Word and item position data
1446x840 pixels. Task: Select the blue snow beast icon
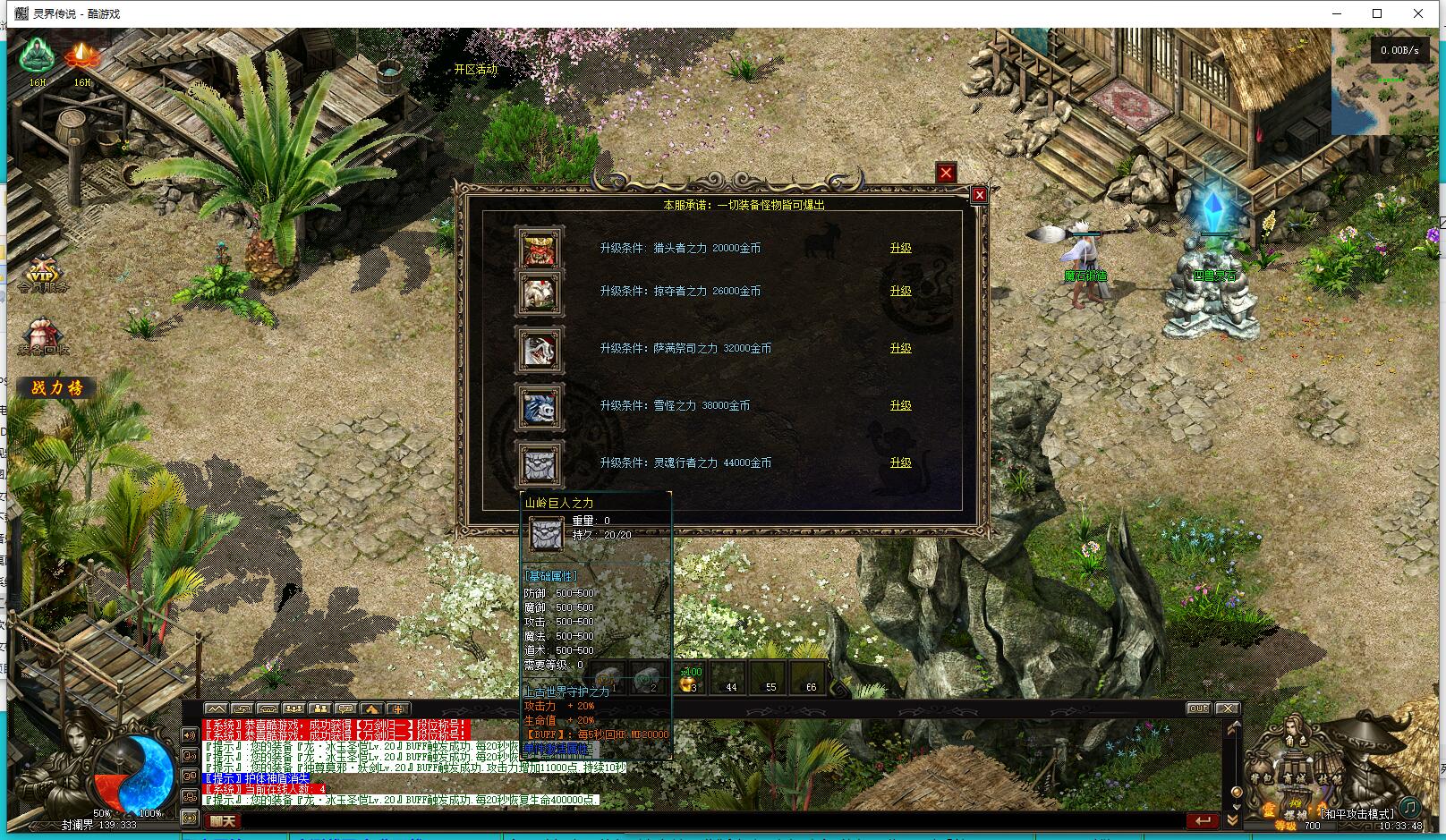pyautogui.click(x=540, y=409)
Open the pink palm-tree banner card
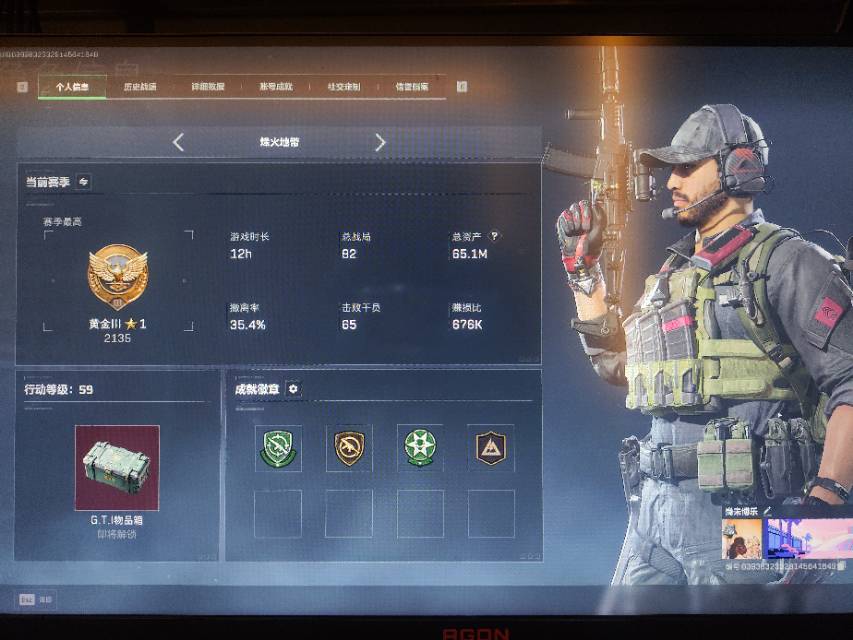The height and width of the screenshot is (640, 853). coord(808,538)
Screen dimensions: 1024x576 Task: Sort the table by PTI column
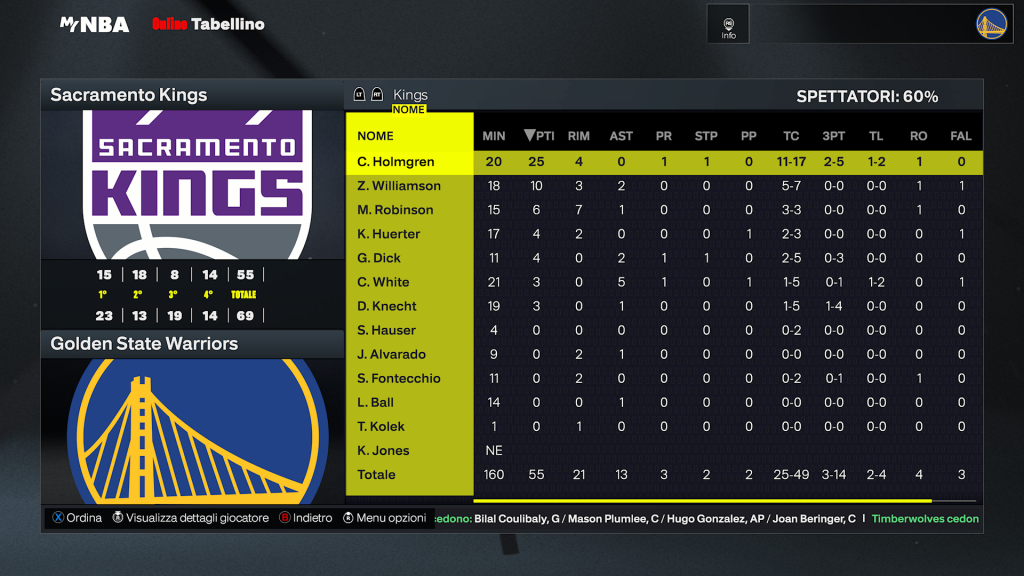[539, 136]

...

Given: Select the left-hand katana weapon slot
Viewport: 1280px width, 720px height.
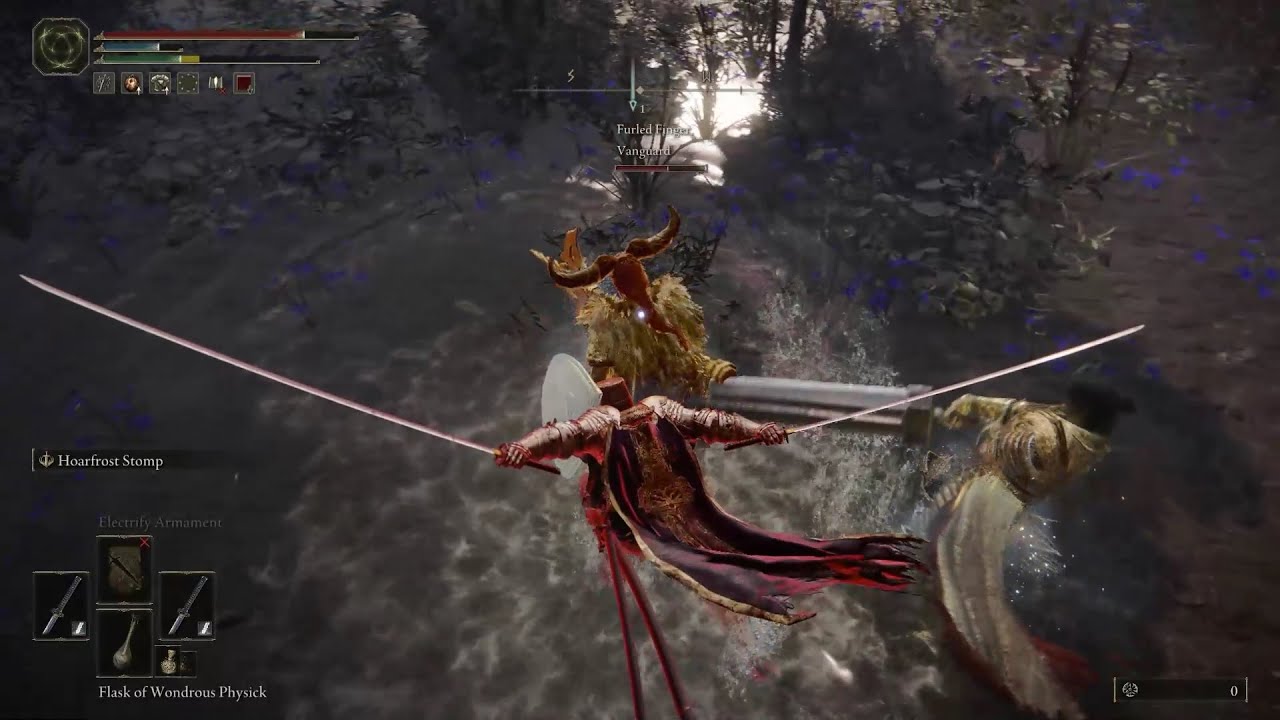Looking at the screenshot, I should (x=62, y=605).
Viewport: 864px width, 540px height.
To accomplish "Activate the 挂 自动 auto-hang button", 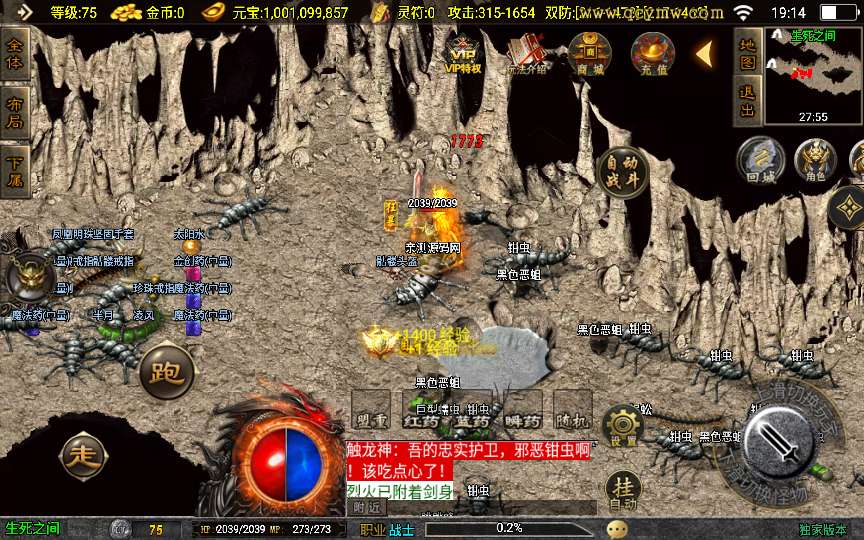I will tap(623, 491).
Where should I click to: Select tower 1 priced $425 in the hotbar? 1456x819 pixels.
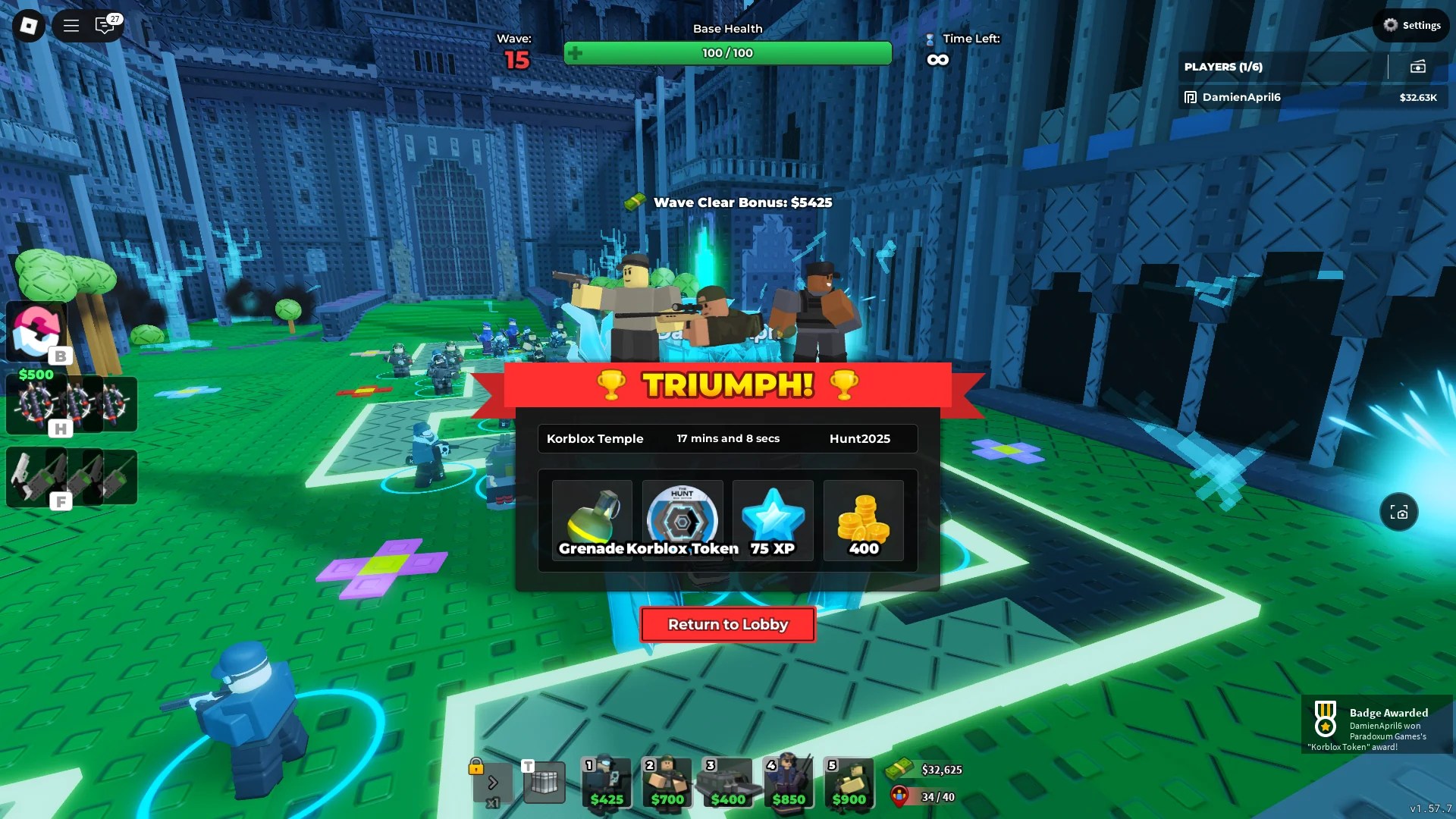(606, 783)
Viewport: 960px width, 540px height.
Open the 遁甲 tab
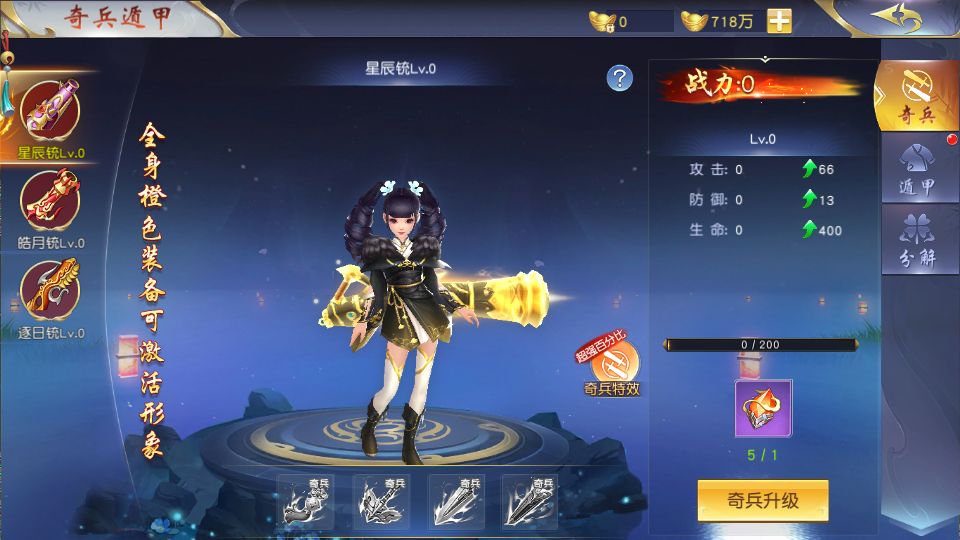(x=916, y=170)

*Exercise objective*
Format the lines as a Markdown table with the columns Row and Entry, beginning at the line that has "Viewport: 960px width, 540px height." and stopping after the line that has "(x=916, y=170)". Skip any blank lines, and leave the pictures out.

*Answer to the exercise*
| Row | Entry |
|---|---|
| 1 | Viewport: 960px width, 540px height. |
| 2 | Open the 遁甲 tab |
| 3 | (x=916, y=170) |